日ごとに春めいてきて、コートがいらない日が増えてきました。これからの季節、羽織が出番を迎えます。

男性のきものにとって羽織は洋服でいうところの「ジャケット」で、ある程度きちんとした場には欠かせないもの。ですが女性にとってはお茶席など特別な場を除いてはカーディガン感覚で選べるおしゃれアイテムなんです。

今日は着物や帯とのコーディネートだけでなく小物づかいや丈バランスなど、実は奥深い羽織の魅力をご紹介します!

photo by Yuji Otsubo

そもそも羽織ってどうやって着るの?

一見着物と似た形をしていますが、羽織は前を閉めずに羽織紐と呼ばれる紐で結んで着ます。ハッピに紐がついたような見た目です。男性も女性もほぼ同じ仕立てで、羽織の前の隙間から着物と帯が覗く形になります。

羽織紐は結んで使うものがベーシックですが、多くの場合付け替えられるようになっていて、ビーズやチェーン、レザー、レースなど様々なタイプが販売されているのでアクセサリー感覚で付け替えて遊ぶこともできます。

 

着物×帯×羽織+小物でコーディネートせよ!

羽織が加わるとコーディネートの幅はぐんと広がります。反対にアイテムが増える分複雑になるともいえるので慣れが必要です。

羽織を含めたコーディネートのポイントをご紹介します。

①「羽織を着る前提」で、着物と帯を選ぶ

とってもシンプルですが重要なポイントです。

羽織ものだから着付けをしてから最後に選べばいいや…と後回しにしてしまうと、いざ羽織を選ぼうと思ったときにどれもしっくりこない!という落とし穴に陥りがち(私も何回か落ちてます…)。まず着物・帯・羽織の3点から選び、着付けをしながら小物で調整するのがおすすめです。

 

②「足し算」または「引き算」で考える

足し算とはアイテム数に従って色柄を足していくこと。アイテムが増えるとなると足し算をしがちですが、実はビギナーさんには「引き算」の方が簡単なんです。

たとえば、このコーデ。この日はアンティークの羽織に合わせて帯もアンティークのビビッドなものを選んでいました。どちらも色味が強いので、そこへ反対色などの着物を合わせるのはかなりの上級テクです。そこで、無地感覚のシンプルな大島紬をチョイス。ハンサムな印象の大島紬がビビッドな色合いを落ち着けてくれ、派手めの羽織も着やすくなります。

手持ちの着物が手軽にイメチェンできる!

お客様からしばしばお聞きするのが「昔買った着物、気に入っているけれど今の自分には派手すぎる気がして手がでにくくなってしまった…」というご相談。
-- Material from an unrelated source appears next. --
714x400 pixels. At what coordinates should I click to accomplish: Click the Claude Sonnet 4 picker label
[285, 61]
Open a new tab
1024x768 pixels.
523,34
そんなお悩みも羽織で解決できます!

たとえば華やかなピンクの着物にチョコレート色の羽織を合わせると、甘さは残しつつシックな印象になってぐっと着やすくなります。↓のコーディネートはパステルカラー同士の組み合わせではありますが、私にとってハードルの高いピンクの着物に着慣れたブルー系の羽織を合わせることで着やすくアレンジしたコーディネートです。

photo by Yuji Otsubo

足長効果の羽織orヒップをカバーする長羽織

羽織の意外な効果といえば、スタイルアップもできてしまうこと。羽織の丈は大きく2種類あり、一般的に「羽織」といえば膝上までの長さ、「長羽織(ながばおり)」は膝下まで覆うロング丈です。

大正~昭和初期頃に流行した長羽織がふたたび人気を集めているのがここ数年の傾向。長羽織は特に後ろ姿が美しく、気になるヒップ周りをカバーしてくれるのが最大のメリット。また裾すぼまりが美しく見えやすいという効果もあります。

画像はふりふオンラインショップより。クリックでジャンプします

一方、羽織のメリットは長羽織と比べて下半身が出るので足が長く見えること。印象も軽やかになります。

photo by Yuji Otsubo

他にも羽織と長羽織の中間のセミロング丈などもあるので、ご自身の身長や体型に合わせてベストスタイルを見つけてみてください。

 

羽織の楽しみ方を覚えると、着こなしの幅は一気に広がります。

まずは使いやすい羽織を2着ほど持たれるのがいいと思います。引き算に使えるシックなものと、足し算用の華やかなもの。今回は詳しく書きませんでしたが(沼が深いので…)、羽織紐のアレンジも楽しいので慣れてきたらぜひ挑戦してみてください!